* _AIM_
Rewrite the records below, swapping every "Image resolution" for "Screen size" and leaving everything else unchanged.

◇ ◇ ◇

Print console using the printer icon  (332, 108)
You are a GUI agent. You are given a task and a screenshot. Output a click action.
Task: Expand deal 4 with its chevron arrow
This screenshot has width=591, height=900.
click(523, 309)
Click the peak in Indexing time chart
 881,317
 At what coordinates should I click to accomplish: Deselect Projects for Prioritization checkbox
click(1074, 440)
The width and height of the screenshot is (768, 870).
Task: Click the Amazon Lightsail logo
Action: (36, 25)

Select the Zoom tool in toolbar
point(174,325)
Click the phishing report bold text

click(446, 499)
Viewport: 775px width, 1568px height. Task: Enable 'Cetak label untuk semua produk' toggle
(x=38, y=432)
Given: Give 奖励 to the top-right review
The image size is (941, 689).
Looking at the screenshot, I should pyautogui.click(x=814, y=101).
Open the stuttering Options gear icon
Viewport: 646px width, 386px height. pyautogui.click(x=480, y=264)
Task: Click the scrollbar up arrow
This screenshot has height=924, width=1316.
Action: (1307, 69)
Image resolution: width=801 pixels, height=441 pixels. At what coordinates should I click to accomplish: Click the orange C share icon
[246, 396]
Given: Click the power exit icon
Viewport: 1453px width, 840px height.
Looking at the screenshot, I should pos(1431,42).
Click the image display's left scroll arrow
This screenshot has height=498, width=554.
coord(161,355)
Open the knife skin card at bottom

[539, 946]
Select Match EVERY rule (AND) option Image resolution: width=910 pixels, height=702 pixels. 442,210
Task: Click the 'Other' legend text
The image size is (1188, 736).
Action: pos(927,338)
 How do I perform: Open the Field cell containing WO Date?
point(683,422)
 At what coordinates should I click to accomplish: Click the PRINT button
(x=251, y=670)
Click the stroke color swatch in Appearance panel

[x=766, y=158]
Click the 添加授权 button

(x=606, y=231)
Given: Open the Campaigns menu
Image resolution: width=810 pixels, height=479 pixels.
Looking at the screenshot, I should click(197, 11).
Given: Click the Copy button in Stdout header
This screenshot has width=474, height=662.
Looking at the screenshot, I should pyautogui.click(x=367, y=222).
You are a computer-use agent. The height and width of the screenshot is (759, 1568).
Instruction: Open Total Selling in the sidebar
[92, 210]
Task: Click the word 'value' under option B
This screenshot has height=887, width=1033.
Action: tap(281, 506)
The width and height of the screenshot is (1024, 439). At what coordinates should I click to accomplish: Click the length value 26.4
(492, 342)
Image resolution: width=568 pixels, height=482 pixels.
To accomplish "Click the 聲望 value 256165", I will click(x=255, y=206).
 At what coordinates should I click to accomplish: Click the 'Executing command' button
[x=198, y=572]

◇ ◇ ◇

* _ANSWER FOR THIS EXERCISE_
Print console using the printer icon  (332, 108)
You are a GUI agent. You are given a task and a screenshot. Output a click action.
Task: Expand deal 4 with its chevron arrow
This screenshot has width=591, height=900.
click(523, 309)
Click the peak in Indexing time chart
 881,317
 At what coordinates should I click to accomplish: Deselect Projects for Prioritization checkbox
click(1074, 440)
The width and height of the screenshot is (768, 870).
Task: Click the Amazon Lightsail logo
Action: (36, 25)

Select the Zoom tool in toolbar
point(174,325)
Click the phishing report bold text

click(446, 499)
Viewport: 775px width, 1568px height. Task: Enable 'Cetak label untuk semua produk' toggle
(x=38, y=432)
Given: Give 奖励 to the top-right review
The image size is (941, 689).
Looking at the screenshot, I should pyautogui.click(x=814, y=101).
Open the stuttering Options gear icon
Viewport: 646px width, 386px height. pyautogui.click(x=480, y=264)
Task: Click the scrollbar up arrow
This screenshot has height=924, width=1316.
Action: (1307, 69)
Screen size: width=801 pixels, height=441 pixels. At what coordinates should I click to accomplish: Click the orange C share icon
[246, 396]
Given: Click the power exit icon
Viewport: 1453px width, 840px height.
Looking at the screenshot, I should pos(1431,42).
Click the image display's left scroll arrow
This screenshot has height=498, width=554.
coord(161,355)
Open the knife skin card at bottom

[539, 946]
Select Match EVERY rule (AND) option Screen size: width=910 pixels, height=702 pixels. 442,210
Task: Click the 'Other' legend text
The image size is (1188, 736).
Action: pos(927,338)
 How do I perform: Open the Field cell containing WO Date?
point(683,422)
 At what coordinates should I click to accomplish: Click the PRINT button
(x=251, y=670)
Click the stroke color swatch in Appearance panel

[x=766, y=158]
Click the 添加授权 button

(x=606, y=231)
Given: Open the Campaigns menu
Screen size: width=810 pixels, height=479 pixels.
Looking at the screenshot, I should click(197, 11).
Given: Click the Copy button in Stdout header
This screenshot has width=474, height=662.
Looking at the screenshot, I should pyautogui.click(x=367, y=222).
You are a computer-use agent. The height and width of the screenshot is (759, 1568).
Instruction: Open Total Selling in the sidebar
[92, 210]
Task: Click the word 'value' under option B
This screenshot has height=887, width=1033.
Action: tap(281, 506)
The width and height of the screenshot is (1024, 439). At what coordinates should I click to accomplish: Click the length value 26.4
(492, 342)
Screen size: width=568 pixels, height=482 pixels.
To accomplish "Click the 聲望 value 256165", I will click(x=255, y=206).
 At what coordinates should I click to accomplish: Click the 'Executing command' button
[x=198, y=572]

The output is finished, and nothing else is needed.